To analyze the given information about the centrifugal pump, we need to determine the pump's power requirement to lift water to a certain height, taking into account the pump impeller diameter.
The power requirement to lift a fluid is given by the equation:
Power (P) = (Flow rate × Head) / (Density × Efficiency)
In this case, we are given the flow rate (100 lbs/hr) and the height (100 ft). However, we don't have the density or efficiency of the pump, so we cannot directly calculate the required power.
To proceed, we need additional information about the pump's efficiency or density. Alternatively, if we assume a reasonable efficiency value, we can still calculate the approximate power requirement for the given conditions.

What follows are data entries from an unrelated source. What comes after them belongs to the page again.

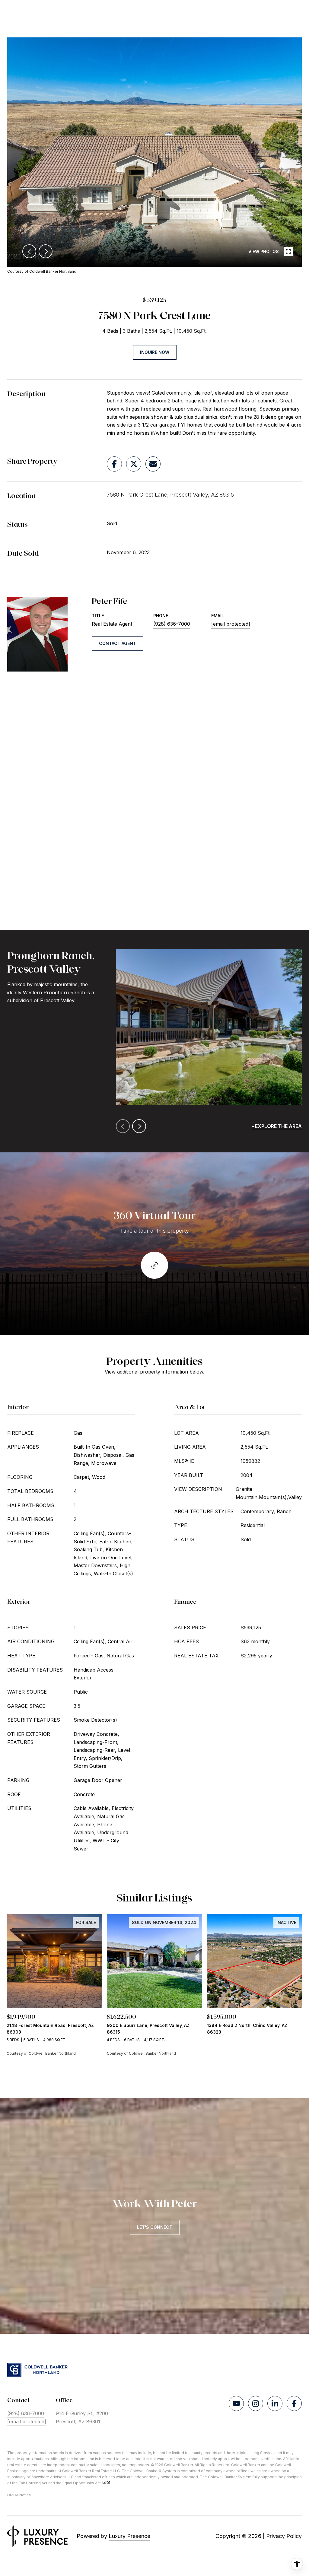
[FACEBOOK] (294, 2403)
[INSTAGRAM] (255, 2403)
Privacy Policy (284, 2536)
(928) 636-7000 (171, 624)
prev (29, 251)
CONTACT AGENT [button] (117, 643)
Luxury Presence (129, 2536)
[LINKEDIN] (274, 2403)
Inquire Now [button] (154, 352)
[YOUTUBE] (236, 2403)
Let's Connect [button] (154, 2227)
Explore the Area (278, 1126)
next (46, 251)
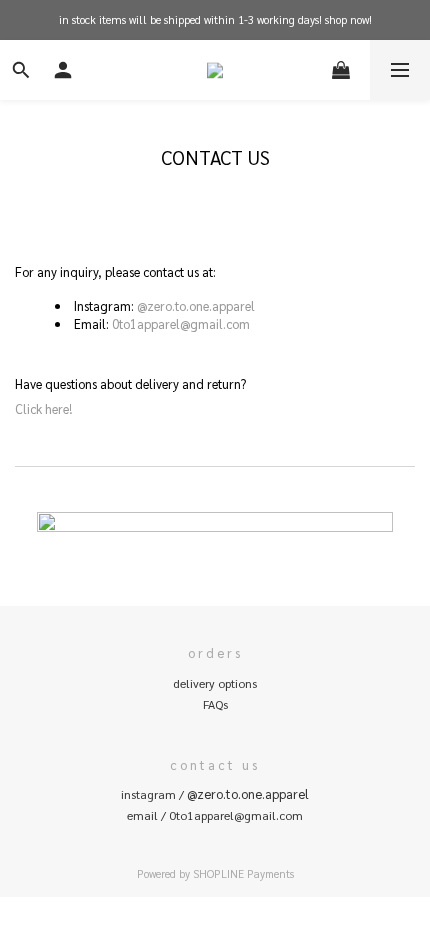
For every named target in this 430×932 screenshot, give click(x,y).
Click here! (43, 408)
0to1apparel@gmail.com (181, 323)
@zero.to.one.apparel (196, 305)
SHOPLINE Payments (243, 873)
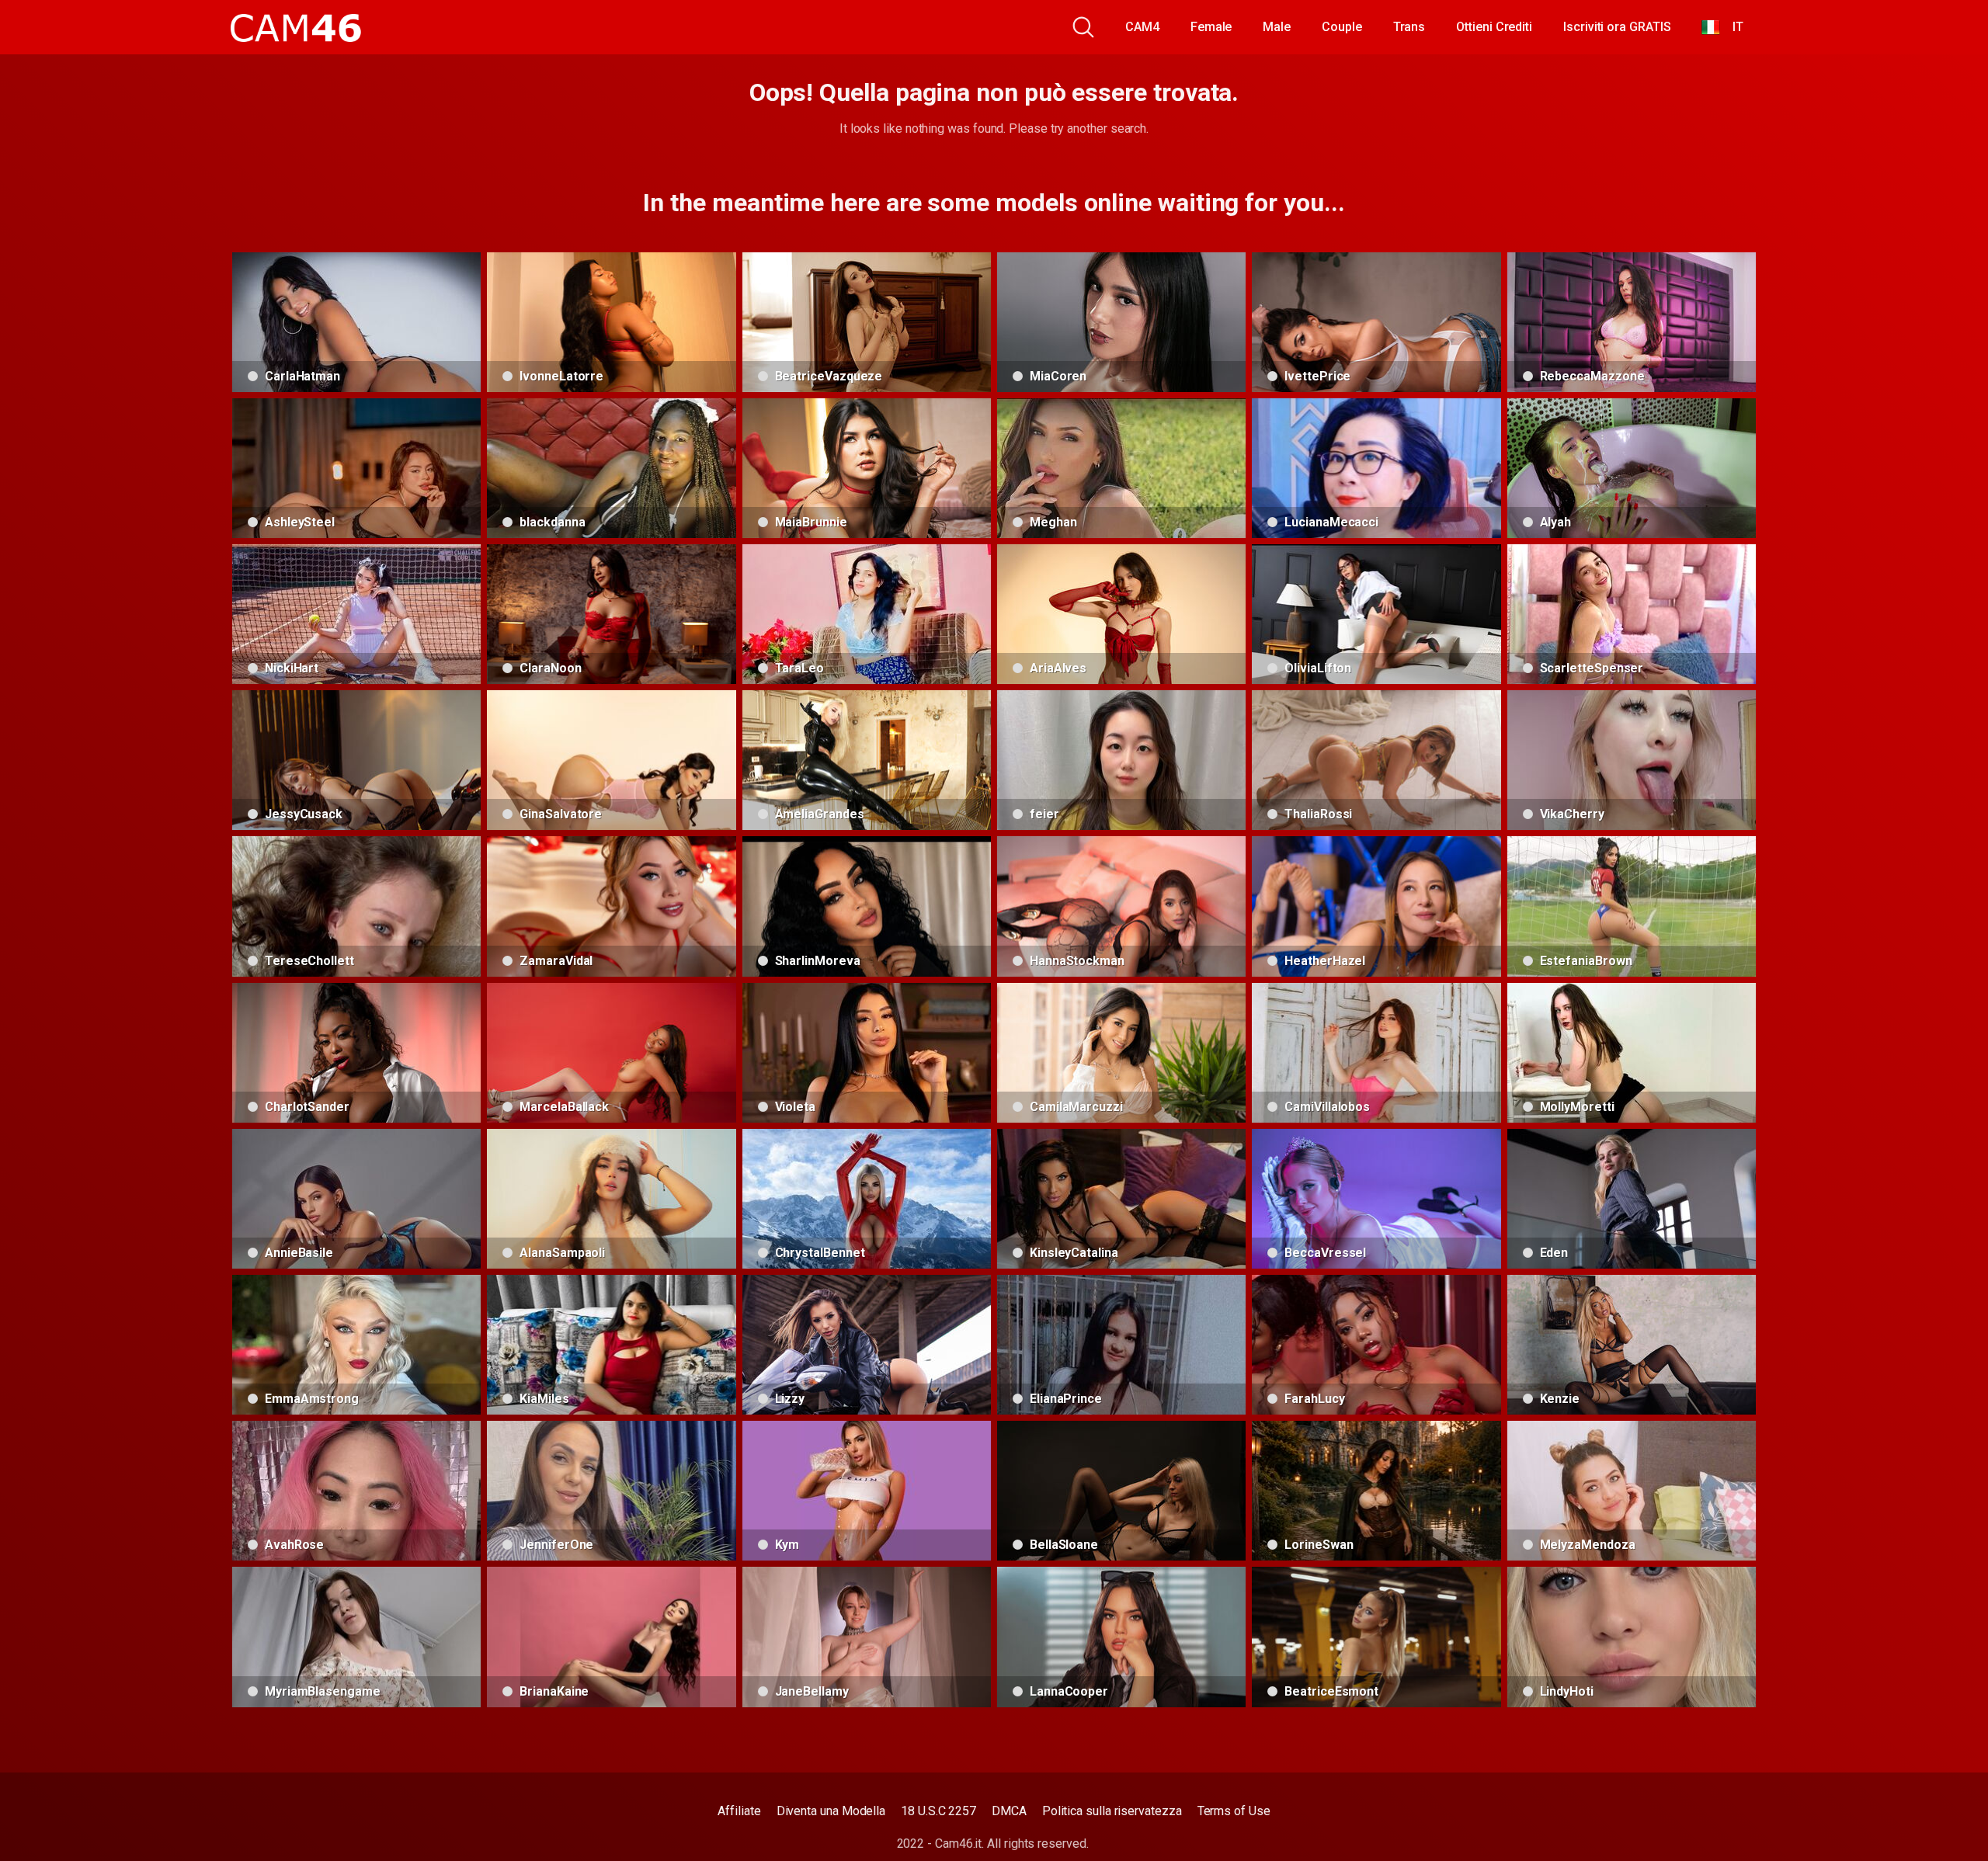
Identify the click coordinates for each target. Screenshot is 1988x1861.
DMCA (1009, 1811)
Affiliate (739, 1811)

Once we have the power requirement, we can calculate the impeller speed (RPM) required to achieve the desired flow rate by using the pump's characteristic curve or by using the affinity laws:
RPM = (Flow rate / Impeller area) × (60 / ΔP)
Here, Impeller area can be calculated using the diameter (3 ft) of the impeller:
Impeller area = π × (Diameter/2)^2
Finally, ΔP (Pressure difference) can be determined as the product of the head (100 ft) and the density (provided we have it).
Without additional information like pump efficiency, density, or impeller speed, we cannot calculate the accurate power requirement or RPM for the given conditions.